Stored data:
▼▼▼
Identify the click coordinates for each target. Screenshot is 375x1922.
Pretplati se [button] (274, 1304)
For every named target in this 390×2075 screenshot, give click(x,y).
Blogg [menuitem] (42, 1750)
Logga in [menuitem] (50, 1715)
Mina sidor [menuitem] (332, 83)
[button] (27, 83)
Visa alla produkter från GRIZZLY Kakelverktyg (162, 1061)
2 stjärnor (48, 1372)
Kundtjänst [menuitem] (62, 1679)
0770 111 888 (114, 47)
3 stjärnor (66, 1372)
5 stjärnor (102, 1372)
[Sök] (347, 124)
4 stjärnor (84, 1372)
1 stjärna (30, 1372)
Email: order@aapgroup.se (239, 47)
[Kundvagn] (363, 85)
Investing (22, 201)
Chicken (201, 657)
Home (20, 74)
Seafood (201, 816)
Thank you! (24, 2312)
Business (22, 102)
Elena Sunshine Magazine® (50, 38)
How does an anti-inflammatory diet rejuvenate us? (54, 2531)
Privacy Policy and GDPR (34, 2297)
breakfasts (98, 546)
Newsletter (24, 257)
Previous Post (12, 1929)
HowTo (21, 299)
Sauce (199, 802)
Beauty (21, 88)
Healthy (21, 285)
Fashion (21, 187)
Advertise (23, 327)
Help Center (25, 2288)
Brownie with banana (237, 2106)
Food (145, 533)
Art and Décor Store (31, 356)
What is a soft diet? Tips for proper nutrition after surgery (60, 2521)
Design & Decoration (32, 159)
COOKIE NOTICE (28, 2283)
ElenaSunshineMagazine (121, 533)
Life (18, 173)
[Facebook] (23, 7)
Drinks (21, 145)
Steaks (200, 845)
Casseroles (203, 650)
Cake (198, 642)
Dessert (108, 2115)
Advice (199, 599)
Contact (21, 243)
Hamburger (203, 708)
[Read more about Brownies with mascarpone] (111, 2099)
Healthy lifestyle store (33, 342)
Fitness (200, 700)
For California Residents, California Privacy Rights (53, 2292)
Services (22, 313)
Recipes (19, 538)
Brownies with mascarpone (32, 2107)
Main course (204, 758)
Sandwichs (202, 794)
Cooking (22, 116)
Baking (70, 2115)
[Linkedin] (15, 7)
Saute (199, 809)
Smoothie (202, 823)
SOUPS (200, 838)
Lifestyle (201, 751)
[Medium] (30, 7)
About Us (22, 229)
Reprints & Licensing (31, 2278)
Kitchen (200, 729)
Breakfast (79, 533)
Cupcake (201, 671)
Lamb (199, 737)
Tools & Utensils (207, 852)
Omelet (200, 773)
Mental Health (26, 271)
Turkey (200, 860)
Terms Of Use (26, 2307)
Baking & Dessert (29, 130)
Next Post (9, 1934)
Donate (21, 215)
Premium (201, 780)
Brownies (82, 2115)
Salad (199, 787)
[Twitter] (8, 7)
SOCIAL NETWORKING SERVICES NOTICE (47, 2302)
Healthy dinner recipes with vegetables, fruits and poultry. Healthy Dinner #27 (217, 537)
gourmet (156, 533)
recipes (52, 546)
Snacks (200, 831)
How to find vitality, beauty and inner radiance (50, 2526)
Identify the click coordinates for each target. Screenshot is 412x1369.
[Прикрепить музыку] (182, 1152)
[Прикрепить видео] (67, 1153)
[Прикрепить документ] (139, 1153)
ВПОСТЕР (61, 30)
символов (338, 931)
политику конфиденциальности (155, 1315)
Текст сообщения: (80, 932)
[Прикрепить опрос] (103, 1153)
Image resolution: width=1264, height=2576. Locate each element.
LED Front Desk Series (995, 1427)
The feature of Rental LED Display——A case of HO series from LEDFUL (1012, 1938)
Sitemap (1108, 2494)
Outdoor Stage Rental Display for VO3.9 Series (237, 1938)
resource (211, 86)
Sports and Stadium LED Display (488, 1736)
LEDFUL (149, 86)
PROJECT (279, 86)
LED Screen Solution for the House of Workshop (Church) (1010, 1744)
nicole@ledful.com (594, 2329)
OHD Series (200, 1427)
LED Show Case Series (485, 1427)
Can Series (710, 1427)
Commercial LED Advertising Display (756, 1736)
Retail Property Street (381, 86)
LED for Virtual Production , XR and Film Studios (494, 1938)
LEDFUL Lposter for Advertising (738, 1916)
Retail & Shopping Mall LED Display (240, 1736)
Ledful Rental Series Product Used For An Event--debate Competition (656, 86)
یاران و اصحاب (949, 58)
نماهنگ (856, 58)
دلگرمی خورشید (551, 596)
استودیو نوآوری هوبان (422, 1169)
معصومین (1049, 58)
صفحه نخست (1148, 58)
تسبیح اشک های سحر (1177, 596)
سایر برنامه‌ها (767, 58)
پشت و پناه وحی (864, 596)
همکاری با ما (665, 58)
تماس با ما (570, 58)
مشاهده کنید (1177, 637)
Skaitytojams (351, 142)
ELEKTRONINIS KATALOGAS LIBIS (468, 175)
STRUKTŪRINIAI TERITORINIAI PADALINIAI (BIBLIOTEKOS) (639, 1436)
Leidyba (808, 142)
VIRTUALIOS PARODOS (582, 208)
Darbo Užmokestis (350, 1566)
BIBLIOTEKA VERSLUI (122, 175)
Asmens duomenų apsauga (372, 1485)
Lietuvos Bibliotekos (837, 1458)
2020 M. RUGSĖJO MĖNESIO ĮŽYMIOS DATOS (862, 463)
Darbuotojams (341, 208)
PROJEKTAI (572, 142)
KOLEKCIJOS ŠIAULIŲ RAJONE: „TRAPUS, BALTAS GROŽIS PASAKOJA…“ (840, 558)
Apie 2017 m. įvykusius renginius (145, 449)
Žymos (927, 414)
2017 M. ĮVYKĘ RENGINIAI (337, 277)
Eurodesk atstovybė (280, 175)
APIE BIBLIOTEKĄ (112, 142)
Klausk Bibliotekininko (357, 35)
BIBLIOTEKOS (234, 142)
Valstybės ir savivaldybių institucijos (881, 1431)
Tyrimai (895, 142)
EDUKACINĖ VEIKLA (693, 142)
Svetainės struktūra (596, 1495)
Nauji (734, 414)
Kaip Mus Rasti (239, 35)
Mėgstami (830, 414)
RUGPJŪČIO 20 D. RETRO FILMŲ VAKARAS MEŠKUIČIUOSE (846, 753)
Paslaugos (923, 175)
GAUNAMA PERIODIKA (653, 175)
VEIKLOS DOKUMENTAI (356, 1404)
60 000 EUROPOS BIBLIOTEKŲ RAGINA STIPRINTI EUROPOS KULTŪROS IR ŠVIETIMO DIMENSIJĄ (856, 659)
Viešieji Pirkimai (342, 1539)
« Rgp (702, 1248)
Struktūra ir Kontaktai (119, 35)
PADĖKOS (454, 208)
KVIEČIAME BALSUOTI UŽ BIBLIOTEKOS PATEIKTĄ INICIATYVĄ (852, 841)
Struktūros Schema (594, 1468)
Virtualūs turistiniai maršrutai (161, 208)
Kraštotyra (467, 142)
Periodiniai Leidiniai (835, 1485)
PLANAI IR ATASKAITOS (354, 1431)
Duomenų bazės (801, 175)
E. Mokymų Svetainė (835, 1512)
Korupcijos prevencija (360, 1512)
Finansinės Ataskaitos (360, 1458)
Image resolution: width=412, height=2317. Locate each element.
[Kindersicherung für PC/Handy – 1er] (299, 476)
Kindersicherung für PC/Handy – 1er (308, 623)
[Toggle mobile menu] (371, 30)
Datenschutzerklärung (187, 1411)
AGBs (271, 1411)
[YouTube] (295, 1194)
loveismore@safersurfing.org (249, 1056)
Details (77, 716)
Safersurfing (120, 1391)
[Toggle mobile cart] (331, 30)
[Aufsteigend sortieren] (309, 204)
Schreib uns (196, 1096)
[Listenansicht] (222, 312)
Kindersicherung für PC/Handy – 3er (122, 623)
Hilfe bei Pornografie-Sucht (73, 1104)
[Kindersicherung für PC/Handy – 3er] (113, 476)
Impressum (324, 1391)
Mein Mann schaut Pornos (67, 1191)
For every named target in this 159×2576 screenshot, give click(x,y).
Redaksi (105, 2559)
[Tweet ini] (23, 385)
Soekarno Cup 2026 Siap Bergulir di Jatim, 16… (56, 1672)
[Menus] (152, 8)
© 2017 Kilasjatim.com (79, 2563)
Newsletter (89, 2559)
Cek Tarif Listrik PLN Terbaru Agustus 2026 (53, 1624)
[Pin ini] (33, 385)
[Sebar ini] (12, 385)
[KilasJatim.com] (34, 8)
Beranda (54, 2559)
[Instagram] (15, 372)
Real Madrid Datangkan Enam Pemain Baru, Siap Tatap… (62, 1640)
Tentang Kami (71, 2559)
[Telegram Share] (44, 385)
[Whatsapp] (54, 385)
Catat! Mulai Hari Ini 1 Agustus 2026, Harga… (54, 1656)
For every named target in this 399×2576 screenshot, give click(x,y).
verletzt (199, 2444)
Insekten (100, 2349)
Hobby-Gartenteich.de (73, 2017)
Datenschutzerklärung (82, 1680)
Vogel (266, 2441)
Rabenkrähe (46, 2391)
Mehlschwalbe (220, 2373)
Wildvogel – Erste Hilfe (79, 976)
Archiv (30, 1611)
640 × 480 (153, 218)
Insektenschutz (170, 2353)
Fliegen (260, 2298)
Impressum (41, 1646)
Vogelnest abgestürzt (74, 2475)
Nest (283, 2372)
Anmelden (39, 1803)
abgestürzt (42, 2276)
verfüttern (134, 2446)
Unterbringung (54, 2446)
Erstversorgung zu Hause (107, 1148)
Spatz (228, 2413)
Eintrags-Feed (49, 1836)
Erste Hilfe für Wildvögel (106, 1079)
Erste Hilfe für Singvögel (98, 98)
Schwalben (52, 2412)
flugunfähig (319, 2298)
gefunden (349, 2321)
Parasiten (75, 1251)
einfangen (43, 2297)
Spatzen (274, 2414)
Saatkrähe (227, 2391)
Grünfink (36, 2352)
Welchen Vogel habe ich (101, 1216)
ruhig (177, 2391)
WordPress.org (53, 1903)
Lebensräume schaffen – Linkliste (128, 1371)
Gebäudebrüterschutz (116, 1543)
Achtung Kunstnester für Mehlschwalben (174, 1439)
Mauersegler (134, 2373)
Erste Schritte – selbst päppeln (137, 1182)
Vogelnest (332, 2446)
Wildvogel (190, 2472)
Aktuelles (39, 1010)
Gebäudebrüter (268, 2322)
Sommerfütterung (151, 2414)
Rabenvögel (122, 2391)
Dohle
▲▲▲
■ TASK TO CARRY OUT
Copy exactly the lines that begin with the one containing "Aktuelles (39, 1010)" and continue to the end of the records, both included, and nothing more.

■ REPLY TO THE EXERCISE
Aktuelles (39, 1010)
Gebäudebrüter (268, 2322)
Sommerfütterung (151, 2414)
Rabenvögel (122, 2391)
Dohle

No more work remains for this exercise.